三橋と田島が阿部と花井の所へ飛んで行った。
あいつらが付き合っている事を知ったのは田島があっさりとカミングアウトしてしまったからだ。
俺自身は別になんとも思わなかったがそれは簡単に言いふらしていいものではない。
だから田島には誰にも言わないよう釘を刺した事は記憶に新しい。


まぁその事はともかく、2組のカップルと一緒にいるなんて冗談じゃない。
おそらく最近俺を避けている水谷も三橋と田島が行った時点で俺もいると思って一緒には行かないだろうしな。
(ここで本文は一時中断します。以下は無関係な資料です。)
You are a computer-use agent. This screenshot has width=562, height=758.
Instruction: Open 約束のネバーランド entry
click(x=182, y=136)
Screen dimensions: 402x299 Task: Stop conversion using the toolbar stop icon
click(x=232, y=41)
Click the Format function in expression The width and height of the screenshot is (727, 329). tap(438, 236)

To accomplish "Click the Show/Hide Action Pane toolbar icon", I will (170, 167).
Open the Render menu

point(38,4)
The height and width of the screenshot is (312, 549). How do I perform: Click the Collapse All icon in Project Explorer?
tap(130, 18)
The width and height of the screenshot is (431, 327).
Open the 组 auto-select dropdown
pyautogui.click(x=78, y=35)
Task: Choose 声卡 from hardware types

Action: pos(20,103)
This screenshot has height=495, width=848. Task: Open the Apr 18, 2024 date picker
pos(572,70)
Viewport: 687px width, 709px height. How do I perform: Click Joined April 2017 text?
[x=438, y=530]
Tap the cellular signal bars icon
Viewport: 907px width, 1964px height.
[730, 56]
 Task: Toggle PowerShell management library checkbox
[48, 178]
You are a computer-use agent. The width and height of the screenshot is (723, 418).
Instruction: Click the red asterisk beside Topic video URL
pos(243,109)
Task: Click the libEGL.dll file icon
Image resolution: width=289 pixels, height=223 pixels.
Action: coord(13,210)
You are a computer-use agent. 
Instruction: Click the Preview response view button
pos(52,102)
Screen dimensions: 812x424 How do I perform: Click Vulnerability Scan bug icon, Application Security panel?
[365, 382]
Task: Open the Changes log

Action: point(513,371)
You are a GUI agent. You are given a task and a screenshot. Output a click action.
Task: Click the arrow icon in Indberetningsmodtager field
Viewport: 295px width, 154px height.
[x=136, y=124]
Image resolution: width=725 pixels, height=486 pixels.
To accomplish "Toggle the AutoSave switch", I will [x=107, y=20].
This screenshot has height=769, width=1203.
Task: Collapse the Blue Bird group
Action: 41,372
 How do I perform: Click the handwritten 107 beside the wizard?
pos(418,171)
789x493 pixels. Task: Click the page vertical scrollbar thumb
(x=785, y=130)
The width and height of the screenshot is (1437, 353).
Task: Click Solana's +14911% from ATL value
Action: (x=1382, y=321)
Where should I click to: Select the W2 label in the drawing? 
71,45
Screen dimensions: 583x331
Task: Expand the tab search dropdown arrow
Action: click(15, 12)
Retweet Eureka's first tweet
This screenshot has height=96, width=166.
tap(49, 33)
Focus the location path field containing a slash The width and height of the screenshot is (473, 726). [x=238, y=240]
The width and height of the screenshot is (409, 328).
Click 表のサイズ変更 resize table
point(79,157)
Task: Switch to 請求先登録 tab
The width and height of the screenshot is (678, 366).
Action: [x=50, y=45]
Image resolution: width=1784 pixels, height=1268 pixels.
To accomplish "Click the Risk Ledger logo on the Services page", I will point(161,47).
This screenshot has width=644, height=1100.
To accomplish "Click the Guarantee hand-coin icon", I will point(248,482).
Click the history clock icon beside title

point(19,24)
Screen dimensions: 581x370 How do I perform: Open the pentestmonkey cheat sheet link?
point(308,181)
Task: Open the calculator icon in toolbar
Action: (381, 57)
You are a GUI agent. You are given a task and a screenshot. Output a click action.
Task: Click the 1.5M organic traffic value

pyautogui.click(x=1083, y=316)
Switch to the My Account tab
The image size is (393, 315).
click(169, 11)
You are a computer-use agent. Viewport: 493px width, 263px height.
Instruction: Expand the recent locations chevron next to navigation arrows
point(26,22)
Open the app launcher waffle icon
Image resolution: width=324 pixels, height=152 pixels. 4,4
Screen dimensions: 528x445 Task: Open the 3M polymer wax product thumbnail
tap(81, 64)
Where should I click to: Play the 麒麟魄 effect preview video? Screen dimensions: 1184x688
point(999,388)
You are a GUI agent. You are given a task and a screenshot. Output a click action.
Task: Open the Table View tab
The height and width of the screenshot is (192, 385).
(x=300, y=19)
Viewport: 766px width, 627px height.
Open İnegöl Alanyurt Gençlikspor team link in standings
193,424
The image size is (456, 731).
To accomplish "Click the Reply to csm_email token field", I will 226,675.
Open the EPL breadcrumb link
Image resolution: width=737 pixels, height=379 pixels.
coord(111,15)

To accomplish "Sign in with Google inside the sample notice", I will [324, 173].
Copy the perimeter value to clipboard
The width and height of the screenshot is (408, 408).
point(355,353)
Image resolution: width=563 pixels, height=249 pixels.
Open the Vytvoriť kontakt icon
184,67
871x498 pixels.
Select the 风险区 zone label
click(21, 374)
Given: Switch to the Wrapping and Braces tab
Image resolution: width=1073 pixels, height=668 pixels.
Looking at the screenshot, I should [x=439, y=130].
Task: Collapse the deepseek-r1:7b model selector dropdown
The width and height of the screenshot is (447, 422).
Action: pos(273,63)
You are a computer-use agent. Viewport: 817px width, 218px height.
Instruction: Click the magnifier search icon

だからって部活前に2人だけで話す機会があるとは思っていなかった。
前を歩く水谷はどこかボーっとしているようだった。



「水谷」
「……っ!?」



名前を呼ぶと全く気付いてなかったのか、それとも別の理由か。
水谷は一瞬ビクッと体を跳ねさせる。
でも振り返った時の水谷はいつも通りヘラヘラと緩く笑っていた。
だけど俺はこの水谷の表情に違和感を感じていた。
前はもっと自然だった筈の笑顔にどこか無理矢理なものを感じるようになった。



だけど俺はそれに気付かないふりをして他愛もない会話をする。
それさえも久しぶりに感じてしまう。
お互い笑って、でもそこには間違いなくどこか壁があった。


水谷の作り笑いを見る度にもやもやしたものを感じる。



本当は今すぐに問いただしたかった。
でも、冷静に考えるともうすぐ部活が始まる。
今まで何も話そうとしなかった水谷だ。
そう簡単には話さないだろう。
聞き出す事も出来ず曖昧なまま部活に行くはめになったら練習に集中出来なくなってしまうかもしれない。
しかも水谷はなんか寝不足っぽいしな。
やっぱり部活の後を捕まえて聞き出すか……。


するとグラウンドの入り口が見えてきた。
ふと水谷の方を見ると水谷はホッとしたように見えた。
それを見てますますもやもやが広がる。



んだよ、そんなに俺といるのは嫌なのかよ。



だけどその時、水谷の表情の中に他にも苦しそうなものも見えた気がした。
上手く言えないが他にもどこかツラそうにも見えて……。


水谷が振り返ってこっちを見た時も俺はただじっと水谷を見ていた。
俺の様子に気付いたのかいつもの笑顔は引っ込んでいた。
何も言わず見ているだけの俺を水谷は戸惑ったように見ている。


あの水谷の表情を見た瞬間、これから部活だとか後にしようとか考えてられなかった。
やっぱり後回しなんて俺らしくねぇ。
言いたい事はその場で言うし聞きたい事はその場で聞く。





「水谷」
「な、に……?」





さっきと同じように……。
けどそこに込めた意味は全く違う。


返事をした水谷の声には明らかな戸惑いが含まれていた。
聞かないでほしいと目が言っているようにも感じられた。
そこに触れないでほしいと必死に訴えてる気がした……。


けどこれ以上は我慢出来ねぇ。
話してもらう……。
お前が溜めているものを、全部。